Des trains qui arrivent en retard, et c’est la Suisse qui vacille. Devenue valeur nationale, la ponctualité atteint un niveau remarquable sans jamais satisfaire des usagers de plus en plus exigeants.

«Mesdames et messieurs, nous arrivons à l’heure en gare, sur voie 6!». Va-t-on se mettre à applaudir dans les trains comme cela s’entend dans certains charters?

Introduits en 2010, les messages relevant la ponctualité d’un convoi sont communiqués non par des messages préenregistrés mais par les contrôleurs. La bonne nouvelle, annoncée laconiquement ou en fanfare, suscite des sourires perplexes sur le visage des passagers étrangers. Un best of de ces communications débitées avec des accents «authentiques» nous plongerait dans un comique digne des sketches de l’humoriste Emile.

Le conseiller aux Etats genevois Robert Cramer est intervenu sans succès pour que «cessent ces annonces maladroites de nature à discréditer les CFF». Selon le politicien, «ces annonces sont perçues comme ridicules et portent atteinte à la réputation de ponctualité de notre pays. En effet, il est normal qu’un train, suisse de surcroît, arrive à l’heure!»
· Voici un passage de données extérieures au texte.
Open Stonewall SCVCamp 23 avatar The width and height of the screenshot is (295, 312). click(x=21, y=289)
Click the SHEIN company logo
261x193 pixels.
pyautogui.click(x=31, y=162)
Quand parle-t-on d’un retard? La grande régie fédérale considère que la ponctualité a été respectée lorsque les voyageurs atteignent leur correspondance et arrivent à destination avec moins de trois minutes de retard. Ce qui correspond aux critères les plus stricts à l’échelle européenne. En janvier dernier, par exemple, 92,7% des trains sont arrivés à l’heure à Saint- Gall, qui détient le meilleur résultat, contre 80,4% seulement à Bellinzone, en queue de liste, 91,1% à Lausanne et 87,9% à Genève. Neuf clients sur dix arrivent à destination à l’heure et 97,5% des correspondances sur le réseau ferroviaire sont assurées.
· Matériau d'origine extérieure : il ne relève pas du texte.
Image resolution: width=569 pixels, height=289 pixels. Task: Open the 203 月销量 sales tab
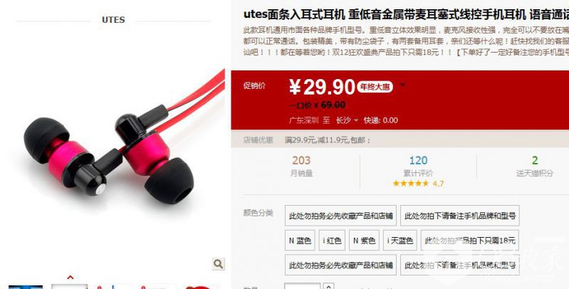click(x=301, y=166)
Des chiffres qui placent la Suisse largement au-dessus de la moyenne en comparaison internationale. En France, ce sont 88% des trains qui sont arrivés à destination avec moins de cinq minutes de retard en 2011 (ce délai de cinq minutes correspond à la norme de l’Union internationale des chemins de fer). Au Japon, la légende prétend que si un train arrive en retard, c’est qu’il y a eu un tremblement de terre. Afin de ne pas avoir à subir un retard mais pouvoir l’anticiper, l’horaire en ligne et l’horaire pour téléphones mobiles des CFF contiennent des informations en temps réel. Il est possible d’y voir immédiatement les heures de départ et d’arrivée effectives. Une alarme SMS peut aussi être reçue. Fini les mauvaises surprises, tout peut être planifié.
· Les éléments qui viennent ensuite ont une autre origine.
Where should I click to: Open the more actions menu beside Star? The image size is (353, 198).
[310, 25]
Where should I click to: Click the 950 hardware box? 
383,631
Sans une grande vigilance, les retards pourraient se multiplier en Suisse. En effet, les ennemis de la ponctualité y sont nombreux. Relevons les principaux d’entre eux: l’extrême densité du réseau (3000 km de voies et 800 gares) avec un nœud redoutable à Olten, le nombre très élevé de passagers (près d’1 million par jour) et un contexte naturel défavorable avec d’innombrables ponts et tunnels et des infrastructures exposées à des chutes d’arbres, de pierres ou des avalanches. Mieux lotis que certains de leurs voisins, les CFF ne subissent pas de grèves du personnel.

Les conducteurs en retard sont en revanche leur cauchemar. Il suffit que l’un des quelque 2500 mécaniciens n’entende pas son réveil ou se trompe dans ses horaires pour perturber tout le réseau. Raison pour laquelle une soixantaine de conducteurs sont engagés comme réserve. Malgré ces précautions, chaque jour des trains accusent des retards pour cette raison. Un exemple qui révèle un manque de personnel aux yeux du Syndicat suisse des mécaniciens de locomotive. Alors que la ponctualité des trains atteint des sommets, l’entreprise ferroviaire n’a jamais eu à traiter autant de dossiers de clients mécontents qu’en 2011. Les Suisses se sont mis à railler une pseudo ponctualité et à se poser en victimes. Les octrois de dédommagements et plaintes des passagers ont été en augmentation de 30% l’an dernier. Coût: 2,2 millions de francs.

Dans le but de créer un réseau ferré plus intelligent, les CFF ont fait appel à IBM et Alcatel-Lucent pour améliorer la ponctualité des trains. La solution informatique choisie permet de «détecter et de réparer plus de 50% des problèmes relatifs à des retards avant même qu’ils ne se produisent», explique Alcatel-Lucent. Une hausse sensible de la satisfaction des voyageurs devrait en découler prochainement.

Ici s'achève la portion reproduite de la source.